Global Markets: Eastern Europe - Young and Volatile
Investing in this region is fine for people with strong constitutions and nerves of steel, writes Abigail Montrose
Saturday 21 June 1997
It is common to see share valuation surge by 50 per cent over six months, but slides are just as frequent, making this a region for the experienced investor with a strong constitution and a balanced portfolio.
Eastern and Central Europe are different from other emerging markets. Unlike China or Asia they do not have the problem of turning peasants into industrial workers; levels of literacy are often much higher. Better infrastructure also makes progress much easier, says Martin Taylor, director of emerging Eastern European markets at Baring Asset Management. "All this region needs is an inflow of foreign capital, management and technology. These former Communist countries will make the leap from being Second World countries into First World countries very quickly, whereas it will take decades in China and India," he says.
Since the fall of the Berlin Wall, several countries in this region have experienced impressive rates of growth and others are now on the road to economic reform. Of the most economically advanced countries in the region, Poland has averaged a growth rate of 6 per cent in the past four years and inflation is falling. This compares with the UK's average growth rate of around 2 per cent. But this is not to suggest the region is homogeneous. The pace of development varies enormously. At the forefront are Poland, Hungary, the Czech Republic and Slovakia. Russia is still lagging behind but has improved significantly in the past 18 months. Progress is also well on the way in the Baltic states.
Privatisation has been slower elsewhere and so there has been little investment in countries such as Romania and Bulgaria. Even less development has taken place in the Central Asian republics - countries such as Kazakhstan, Kyrgystan, Uzbekistan and Turkmenistan.
Most equity investment by UK fund managers has been in the advanced economies. But the volatility of these stock markets is legendary and the rates of growth and stability vary between these countries enormously.
In the five months to the end of May, in dollar terms, the Hungarian stock market rose around 27 per cent and the Polish around 4 per cent, while the Czech fell 15 per cent as a result of a devaluation. Investment houses such as Baring and Abtrust have kept weightings low in the Czech Republic because of concerns over the poor quality of corporate information, a view that many companies are still not sufficiently competitive, and a belief that reforms of the commercial and industrial environment have been largely superficial.
Increasingly Russia is being seen as offering the most opportunity for investors. Not only is it the largest market in the area, but it now is experiencing good growth and is going through the same phase of reform that the more advanced economies in the region already have experienced. Interest rates have fallen, the political scene looks to be settling down, economically the country is improving and the IMF has extended its loan programme from one to three years. While the stock market remains small, in the first five months of this year share prices rose by an impressive 83 per cent.

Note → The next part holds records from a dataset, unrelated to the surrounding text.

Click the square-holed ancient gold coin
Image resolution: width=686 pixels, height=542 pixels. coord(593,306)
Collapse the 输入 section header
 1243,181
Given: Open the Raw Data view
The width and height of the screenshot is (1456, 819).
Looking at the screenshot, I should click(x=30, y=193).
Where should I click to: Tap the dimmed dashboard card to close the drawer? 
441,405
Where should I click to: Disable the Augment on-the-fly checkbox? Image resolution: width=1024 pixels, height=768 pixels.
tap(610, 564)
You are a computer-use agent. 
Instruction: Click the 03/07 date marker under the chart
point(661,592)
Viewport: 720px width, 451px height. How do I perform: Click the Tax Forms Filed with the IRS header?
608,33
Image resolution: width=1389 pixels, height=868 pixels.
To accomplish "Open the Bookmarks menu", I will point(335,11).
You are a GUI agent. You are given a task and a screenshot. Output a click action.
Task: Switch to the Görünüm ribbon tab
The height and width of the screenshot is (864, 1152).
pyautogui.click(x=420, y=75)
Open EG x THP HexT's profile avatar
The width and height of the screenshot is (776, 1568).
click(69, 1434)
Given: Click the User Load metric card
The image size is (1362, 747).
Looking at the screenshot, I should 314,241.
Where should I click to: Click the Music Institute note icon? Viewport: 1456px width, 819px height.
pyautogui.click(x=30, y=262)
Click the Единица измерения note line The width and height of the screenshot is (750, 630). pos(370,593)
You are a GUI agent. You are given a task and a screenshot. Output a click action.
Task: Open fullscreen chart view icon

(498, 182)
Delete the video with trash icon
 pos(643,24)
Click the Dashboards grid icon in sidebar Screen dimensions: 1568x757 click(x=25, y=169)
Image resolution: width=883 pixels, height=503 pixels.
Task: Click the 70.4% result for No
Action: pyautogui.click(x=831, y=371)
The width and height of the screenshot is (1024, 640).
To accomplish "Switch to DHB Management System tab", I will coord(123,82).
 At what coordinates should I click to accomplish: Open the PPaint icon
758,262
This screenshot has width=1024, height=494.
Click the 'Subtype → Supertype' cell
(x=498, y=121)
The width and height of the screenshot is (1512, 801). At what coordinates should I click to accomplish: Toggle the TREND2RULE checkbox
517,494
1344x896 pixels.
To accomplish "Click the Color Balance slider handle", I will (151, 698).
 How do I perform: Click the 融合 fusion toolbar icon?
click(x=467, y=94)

This has made several fund managers bullish about the market, particularly as more than 70 per cent of the country's GDP now comes from the private sector. But there is still concern about the level of information available from companies, and just as a small market can rise sharply when a few companies do well, so it can fall sharply if a few companies perform badly. But the general feeling is that Russia is a good investment for the long term.
Investment in the former Soviet Union has shown that huge returns are possible but it is a risky area to invest in. Before venturing down this path an investor must be prepared to stay in for the long term. Ken Nicholson, marketing manager for Europe at Templeton, believes inexperienced investors should be wary of this market and not lured by the potential large rewards: "The experts may be able to make money on a quick trade, but for most people, it's essential to take a five-year view," he says.
Jittery investors should steer clear. A number of investors have lost out because they pulled out when things looked rough. For example, earlier this year when President Yeltsin had pneumonia, a number of investors sold out, and missed out on the enormous growth in the market that followed his recovery.
A number of unit trust and investment trusts invest in Eastern Europe. The lowest-risk way to invest is through an emerging market fund which invests across all emerging markets including those in Asia, Africa, Europe, the Middle East and South America.
The Abtrust Frontier Markets unit trust has 37 per cent of its funds invested in Central and Eastern Europe. In the year to end-May the value of units has risen 41 per cent, making this the top performing fund of its type.
Radhika Ajmera, head of emerging markets at Abtrust, says: "Rather than focusing on one region where the factors are pretty similar, we wanted to diversify the risk and cover all markets at a similar stage of development."
A number of fund managers, such as Templeton, Barings, Credit Suisse and Pictet, run region-specific funds which invest in the emerging markets of Central and Eastern Europe. Templeton plans to launch two Eastern European funds in the next two months. By investing in the whole region they believe this offers diversity but allows investors to benefit from the potential high rewards offered in this region.
In the past such funds have attracted money from institutional investors. But for those with an established portfolio of shares looking to invest in a more speculative market, Eastern Europe offers plenty of opportunities.